The authors of the instrument suggest that the reliability and validity of scores have been assessed (e.g., citing Gadzella et al., 1991; Gadzella & Guthrie, 1993), though the referenced works are almost exclusively papers presented at academic conferences and are not peer-reviewed, nor are they available to access. We located two published articles that highlighted the psychometrics of the scale. The first is a brief, two-page report that largely consists of a single table comparing the means and standard deviations for responses on the SSI from three samples of students across five studies (Gadzella, 2004). The author notes that these consistent findings provide validity and reliability evidence in support of the tool. In reality, comparable descriptive statistics across samples is not indicative of psychometric reliability. In the second published article, the author again describes the tool as both valid and reliable but reports only on reliability (Gadzella, 1994). In this paper, both internal consistency and test-retest reliability are psychometrically assessed, with coefficients of 0.76 and 0.73, respectively. Overall, we were unable to find any published evidence to support the validity of the SSI.

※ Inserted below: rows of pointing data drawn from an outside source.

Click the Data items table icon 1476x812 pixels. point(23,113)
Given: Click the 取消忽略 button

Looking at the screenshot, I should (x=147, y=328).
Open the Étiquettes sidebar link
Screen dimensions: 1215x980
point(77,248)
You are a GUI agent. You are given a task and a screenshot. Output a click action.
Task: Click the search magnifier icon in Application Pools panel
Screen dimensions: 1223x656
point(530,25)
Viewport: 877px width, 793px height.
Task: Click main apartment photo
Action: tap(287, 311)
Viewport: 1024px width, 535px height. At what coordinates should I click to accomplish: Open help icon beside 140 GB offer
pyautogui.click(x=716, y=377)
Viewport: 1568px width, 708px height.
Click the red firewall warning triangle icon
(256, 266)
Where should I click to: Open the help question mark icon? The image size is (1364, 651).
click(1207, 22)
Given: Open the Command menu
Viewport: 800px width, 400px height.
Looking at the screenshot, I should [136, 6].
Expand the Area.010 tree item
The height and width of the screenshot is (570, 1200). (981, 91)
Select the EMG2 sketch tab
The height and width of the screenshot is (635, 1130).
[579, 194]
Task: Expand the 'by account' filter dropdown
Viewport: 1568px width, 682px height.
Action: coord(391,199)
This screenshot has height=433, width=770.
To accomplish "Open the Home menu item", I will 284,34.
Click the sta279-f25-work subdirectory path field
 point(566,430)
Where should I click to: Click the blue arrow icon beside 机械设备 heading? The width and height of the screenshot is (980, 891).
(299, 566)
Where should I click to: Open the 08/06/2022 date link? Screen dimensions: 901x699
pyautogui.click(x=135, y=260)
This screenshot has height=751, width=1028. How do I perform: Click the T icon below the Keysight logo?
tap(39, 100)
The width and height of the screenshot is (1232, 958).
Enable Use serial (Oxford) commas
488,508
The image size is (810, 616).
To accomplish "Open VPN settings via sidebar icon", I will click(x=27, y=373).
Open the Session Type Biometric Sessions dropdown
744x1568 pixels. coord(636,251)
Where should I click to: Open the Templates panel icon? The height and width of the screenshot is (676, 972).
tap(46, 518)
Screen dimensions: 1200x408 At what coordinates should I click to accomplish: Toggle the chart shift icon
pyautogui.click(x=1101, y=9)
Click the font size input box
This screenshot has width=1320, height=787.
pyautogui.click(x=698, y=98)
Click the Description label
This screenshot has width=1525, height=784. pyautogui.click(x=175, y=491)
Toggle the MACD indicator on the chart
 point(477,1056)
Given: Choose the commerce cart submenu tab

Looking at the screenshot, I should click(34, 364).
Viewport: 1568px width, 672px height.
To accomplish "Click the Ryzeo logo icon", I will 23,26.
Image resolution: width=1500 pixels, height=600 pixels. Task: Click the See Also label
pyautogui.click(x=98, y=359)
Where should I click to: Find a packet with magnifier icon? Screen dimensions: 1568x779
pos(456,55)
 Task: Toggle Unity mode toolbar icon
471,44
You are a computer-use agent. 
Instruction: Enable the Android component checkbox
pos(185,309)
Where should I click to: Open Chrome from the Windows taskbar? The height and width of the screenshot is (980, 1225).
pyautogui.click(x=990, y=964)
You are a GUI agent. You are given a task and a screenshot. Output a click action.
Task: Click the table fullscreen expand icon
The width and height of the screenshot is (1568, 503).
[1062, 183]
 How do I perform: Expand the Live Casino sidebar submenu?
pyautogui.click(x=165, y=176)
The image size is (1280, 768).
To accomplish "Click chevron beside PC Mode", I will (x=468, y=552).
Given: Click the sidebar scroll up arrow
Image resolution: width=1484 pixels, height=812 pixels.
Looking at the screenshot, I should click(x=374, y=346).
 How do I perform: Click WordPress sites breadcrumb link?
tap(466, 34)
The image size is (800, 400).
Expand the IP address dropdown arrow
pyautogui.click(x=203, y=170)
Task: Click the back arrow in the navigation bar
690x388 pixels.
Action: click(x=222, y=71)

The SSI includes many stressors specific to post-secondary student experiences, including academics, finances, interpersonal factors, and some personal factors. It does not, however, assess environmental sources of stress (e.g., learning environment and campus culture), or those associated with self-care (e.g., cooking). Given the age of the tool, it is likely that the relevance of items designed to assess these factors would have been limited in the context of the current post-secondary setting. Notably, the second half of the tool (stress reactions) does not assess stressors, but rather an individual’s mental health outcomes resulting from exposure to stress.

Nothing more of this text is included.